== TASK REQUIREMENTS ==
Reproduce all entries precisely, down to the last character.

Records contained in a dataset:
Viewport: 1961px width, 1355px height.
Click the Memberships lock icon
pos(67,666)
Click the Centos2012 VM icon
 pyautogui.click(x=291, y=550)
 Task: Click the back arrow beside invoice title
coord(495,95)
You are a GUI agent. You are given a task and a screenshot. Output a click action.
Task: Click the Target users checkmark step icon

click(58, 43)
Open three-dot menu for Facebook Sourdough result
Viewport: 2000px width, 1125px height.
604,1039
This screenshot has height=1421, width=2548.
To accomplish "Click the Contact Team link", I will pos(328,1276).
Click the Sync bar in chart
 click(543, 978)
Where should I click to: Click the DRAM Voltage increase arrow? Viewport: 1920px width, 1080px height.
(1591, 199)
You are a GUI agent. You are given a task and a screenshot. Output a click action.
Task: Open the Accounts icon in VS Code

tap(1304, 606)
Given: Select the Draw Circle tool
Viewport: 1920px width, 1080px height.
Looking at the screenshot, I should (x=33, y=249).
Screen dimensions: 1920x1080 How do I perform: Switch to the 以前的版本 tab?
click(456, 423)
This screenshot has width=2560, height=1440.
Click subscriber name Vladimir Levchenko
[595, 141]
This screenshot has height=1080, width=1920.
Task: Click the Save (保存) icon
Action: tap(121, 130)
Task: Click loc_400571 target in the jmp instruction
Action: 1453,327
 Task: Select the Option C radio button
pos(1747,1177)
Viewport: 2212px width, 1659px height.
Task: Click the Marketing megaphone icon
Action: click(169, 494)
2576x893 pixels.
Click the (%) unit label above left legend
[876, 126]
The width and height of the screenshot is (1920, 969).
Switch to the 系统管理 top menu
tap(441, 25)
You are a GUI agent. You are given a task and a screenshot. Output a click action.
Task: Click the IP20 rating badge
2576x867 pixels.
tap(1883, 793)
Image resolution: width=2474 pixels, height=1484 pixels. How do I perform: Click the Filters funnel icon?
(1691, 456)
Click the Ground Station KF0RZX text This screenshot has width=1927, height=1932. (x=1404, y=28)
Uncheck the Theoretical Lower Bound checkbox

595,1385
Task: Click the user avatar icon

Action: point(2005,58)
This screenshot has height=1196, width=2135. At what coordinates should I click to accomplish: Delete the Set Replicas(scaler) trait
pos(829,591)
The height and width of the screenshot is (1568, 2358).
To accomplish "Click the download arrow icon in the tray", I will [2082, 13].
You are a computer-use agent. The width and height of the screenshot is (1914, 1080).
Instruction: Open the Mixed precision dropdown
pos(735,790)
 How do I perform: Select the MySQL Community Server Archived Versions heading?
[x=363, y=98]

== ANSWER SECTION ==
Viewport: 1961px width, 1355px height.
Click the Memberships lock icon
pos(67,666)
Click the Centos2012 VM icon
 pyautogui.click(x=291, y=550)
 Task: Click the back arrow beside invoice title
coord(495,95)
You are a GUI agent. You are given a task and a screenshot. Output a click action.
Task: Click the Target users checkmark step icon

click(58, 43)
Open three-dot menu for Facebook Sourdough result
Viewport: 2000px width, 1125px height.
604,1039
This screenshot has height=1421, width=2548.
To accomplish "Click the Contact Team link", I will pos(328,1276).
Click the Sync bar in chart
 click(543, 978)
Where should I click to: Click the DRAM Voltage increase arrow? Viewport: 1920px width, 1080px height.
(1591, 199)
You are a GUI agent. You are given a task and a screenshot. Output a click action.
Task: Open the Accounts icon in VS Code

tap(1304, 606)
Given: Select the Draw Circle tool
Viewport: 1920px width, 1080px height.
Looking at the screenshot, I should (x=33, y=249).
Screen dimensions: 1920x1080 How do I perform: Switch to the 以前的版本 tab?
click(456, 423)
This screenshot has width=2560, height=1440.
Click subscriber name Vladimir Levchenko
[595, 141]
This screenshot has height=1080, width=1920.
Task: Click the Save (保存) icon
Action: tap(121, 130)
Task: Click loc_400571 target in the jmp instruction
Action: 1453,327
 Task: Select the Option C radio button
pos(1747,1177)
Viewport: 2212px width, 1659px height.
Task: Click the Marketing megaphone icon
Action: click(169, 494)
2576x893 pixels.
Click the (%) unit label above left legend
[876, 126]
The width and height of the screenshot is (1920, 969).
Switch to the 系统管理 top menu
tap(441, 25)
You are a GUI agent. You are given a task and a screenshot. Output a click action.
Task: Click the IP20 rating badge
2576x867 pixels.
tap(1883, 793)
Image resolution: width=2474 pixels, height=1484 pixels. How do I perform: Click the Filters funnel icon?
(1691, 456)
Click the Ground Station KF0RZX text This screenshot has width=1927, height=1932. (x=1404, y=28)
Uncheck the Theoretical Lower Bound checkbox

595,1385
Task: Click the user avatar icon

Action: point(2005,58)
This screenshot has height=1196, width=2135. At what coordinates should I click to accomplish: Delete the Set Replicas(scaler) trait
pos(829,591)
The height and width of the screenshot is (1568, 2358).
To accomplish "Click the download arrow icon in the tray", I will [2082, 13].
You are a computer-use agent. The width and height of the screenshot is (1914, 1080).
Instruction: Open the Mixed precision dropdown
pos(735,790)
 How do I perform: Select the MySQL Community Server Archived Versions heading?
[x=363, y=98]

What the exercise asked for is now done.